(This comment might be superfluous, but a simple “like” didn’t express it well enough therealadrian )
I just wanted to thank you for the pointer, indeed this same question bugged me for a good while now, and I couldn’t understand how that was possible. I thought the total runtime of a decoder generation would scale with O(n^3), but indeed I was wrong, it seems like it’s “only” O(n^2), where indeed n is simply the sum of prompt and output (although in practice the output is likely slower to compute, since it can’t be parallelized as well on a GPU; and that’s likely why OpenAI charges more for output than for input, but “just” a factor 2 more).
For reference, this is indeed the same for all similar models, like GPT2, BLOOM, etc. - my early experiments with BLOOM puzzled me because runtime didn’t seem to depend on (short) prompt length almost at all, now I get why that is so.

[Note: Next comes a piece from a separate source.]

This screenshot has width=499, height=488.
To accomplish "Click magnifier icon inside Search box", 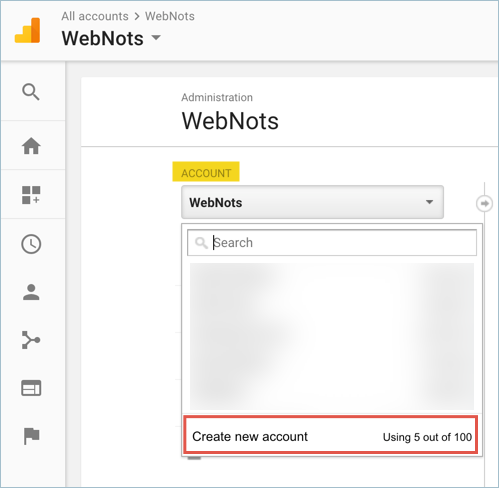I will [201, 243].
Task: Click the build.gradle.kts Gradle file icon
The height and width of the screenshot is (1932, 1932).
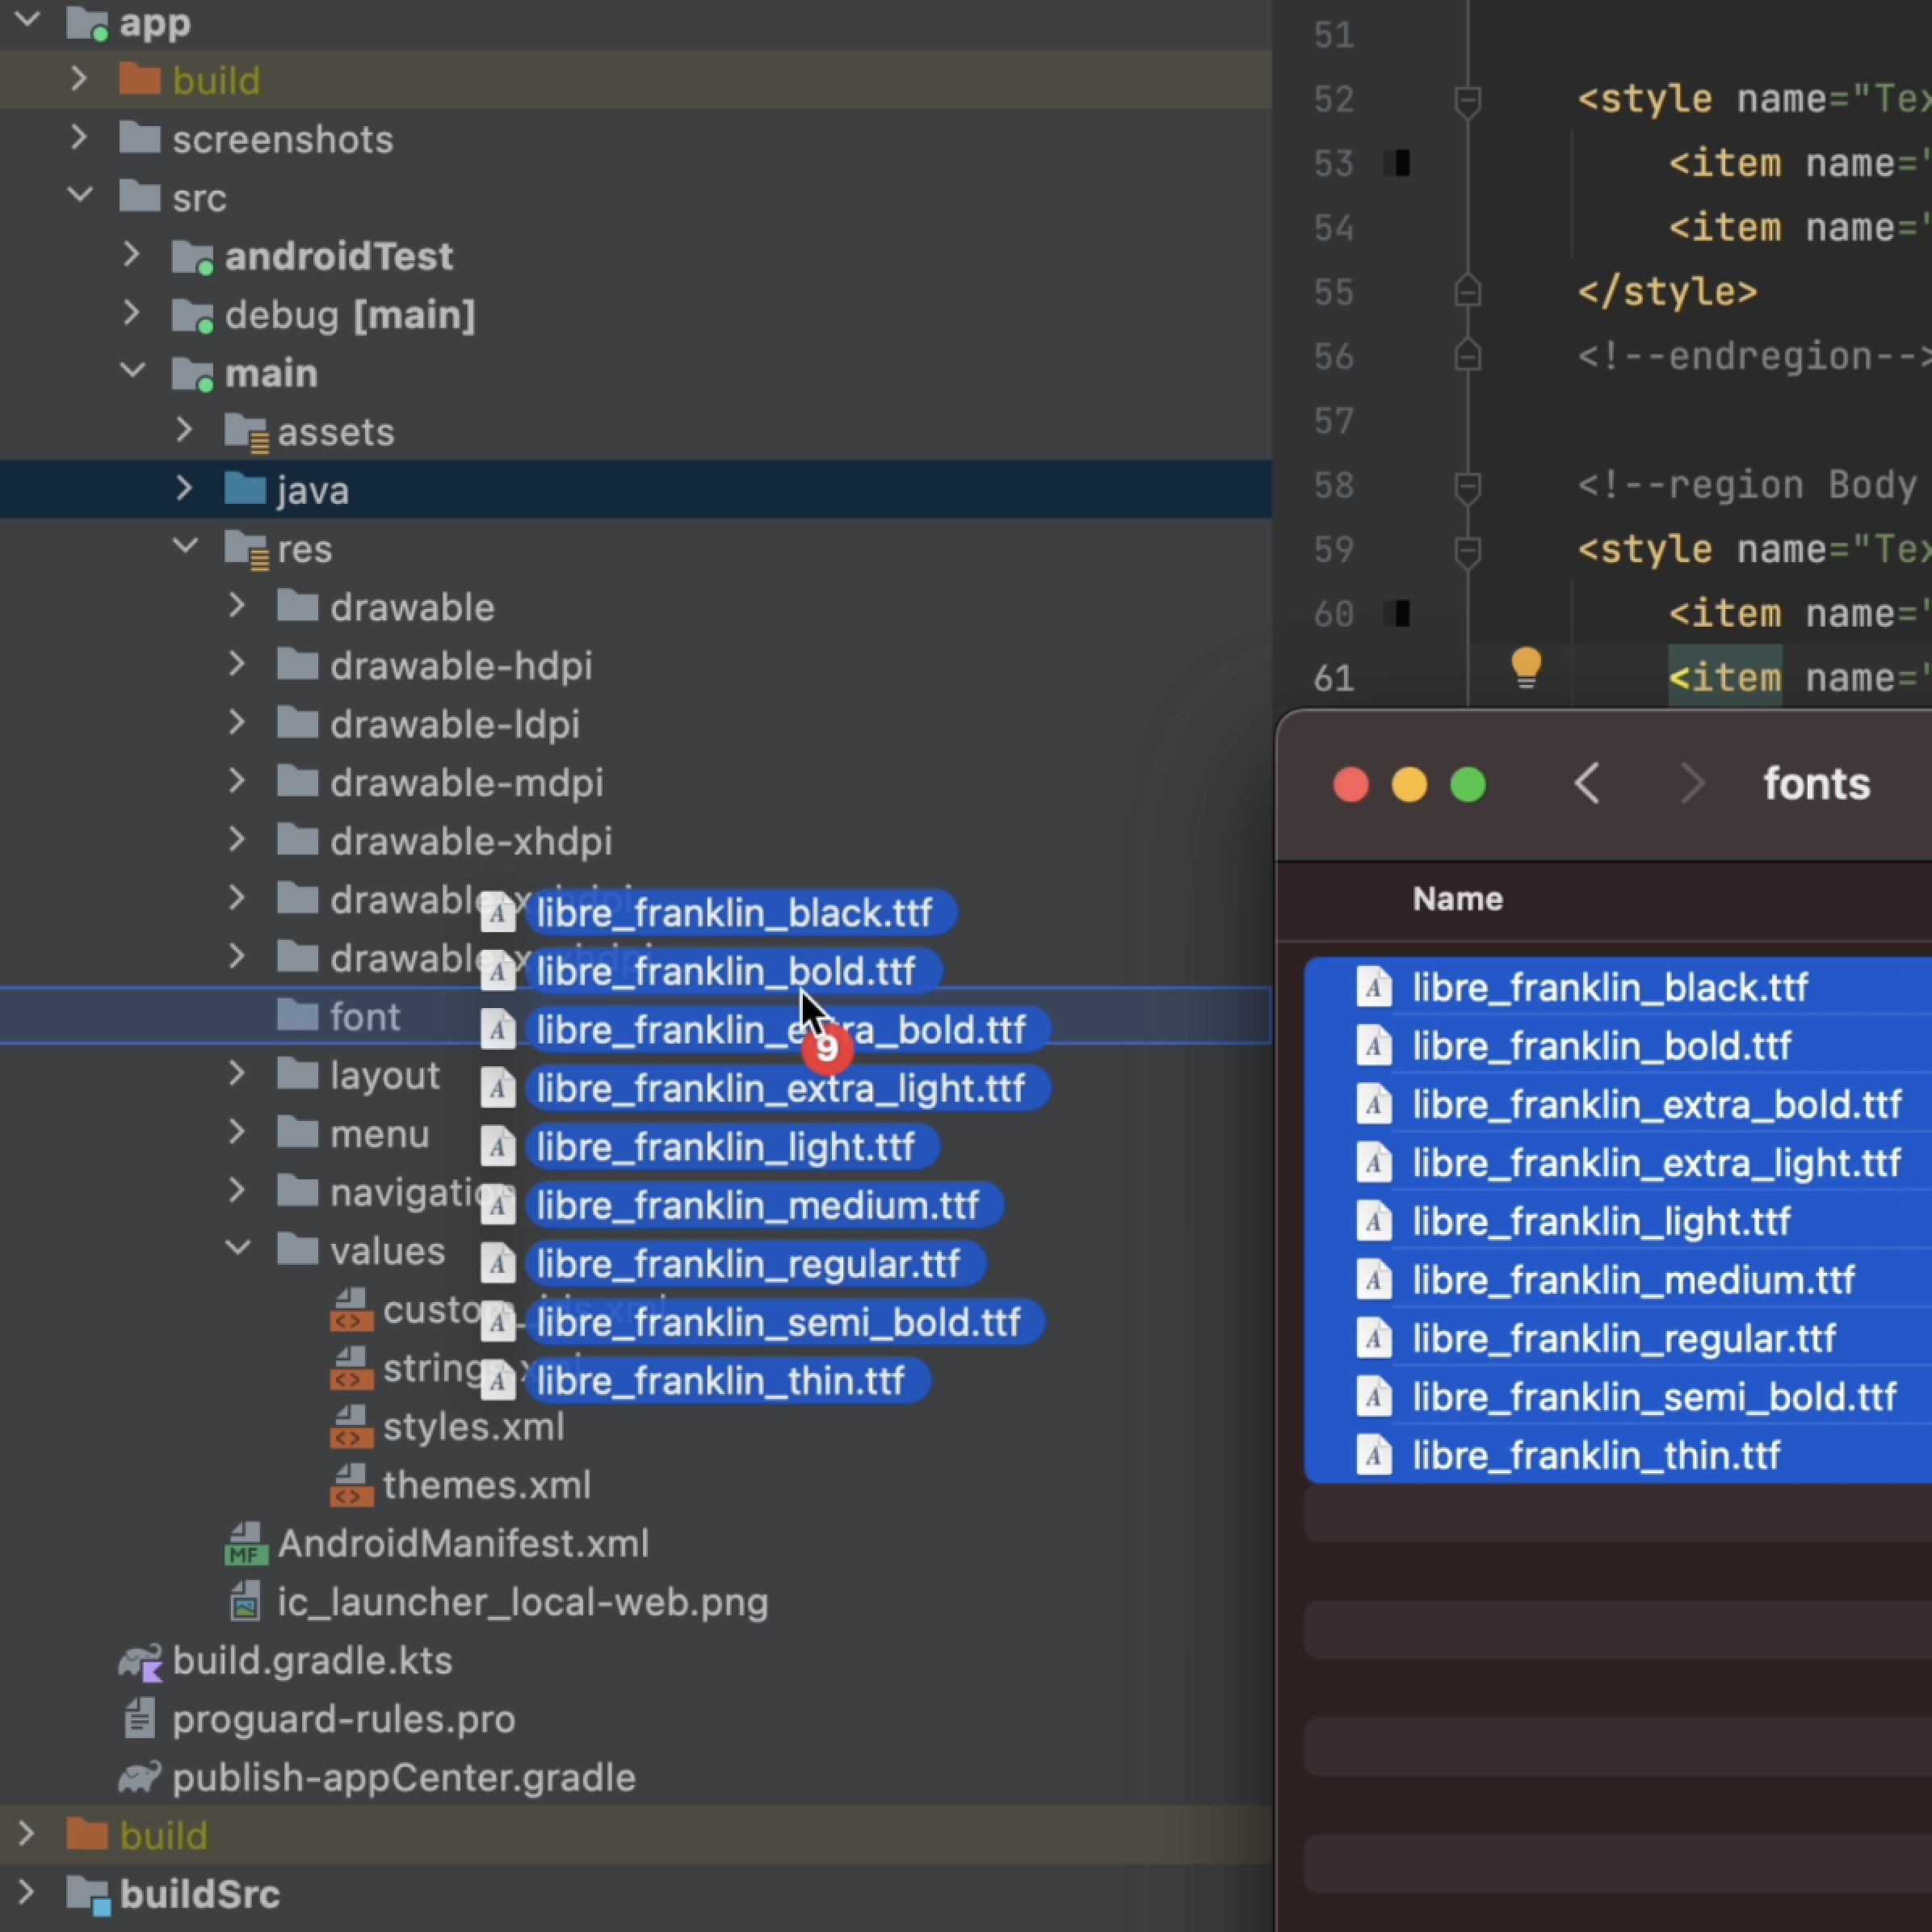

The key part of that blog post which explains why it works so is that GPT2-like models only use masked attention, even in training. That is, in training, if you see the sentence “Hello world, how are you?”, then to compute the key, value, and query vectors for each of the tokens you only look at the previous ones. This of course makes sense because you want to use the outputs to predict the next token (and apply the loss), so you can’t cheat and look at the future; but a priori it’s not a given. You could, for example, use full attention over all the first words when predicting the last “?”, if you only applied loss to that token. In that case, key, query and value vectors of each token would depend on the whole sentence, and that would be okay. But in practice it would be a very bad idea, because the training would be very slow (instead of learning all next words at once, you’d only learn one). I guess that’s how it worked in LSTM times, and why transformers allowed massively more parallelized training. Plus, indeed, inference would be much slower.
To check experimentally that this is indeed the case, one can check that all the predictions (as well as intermediate layers) are identical when prompted with two sentences that only differ in the last token:
import numpy as np
from transformers import AutoTokenizer, GPT2Model
tokenizer = AutoTokenizer.from_pretrained('gpt2')
model = GPT2Model.from_pretrained('gpt2')
outputs = []
for text in ['This is an awesome prompt', 'This is an awesome feature']:
encoded_input = tokenizer(text, return_tensors='pt')
cuda_input = {k: v.to('cuda') for k, v in encoded_input.items()}
outputs.append(model(**cuda_input))
print(np.isclose(outputs[0].last_hidden_state[0].cpu().numpy(), outputs[1].last_hidden_state[0].cpu().numpy()).all(axis=1))
This returns:
[ True True True True False]
i.e. identical logits everywhere except for the very last token.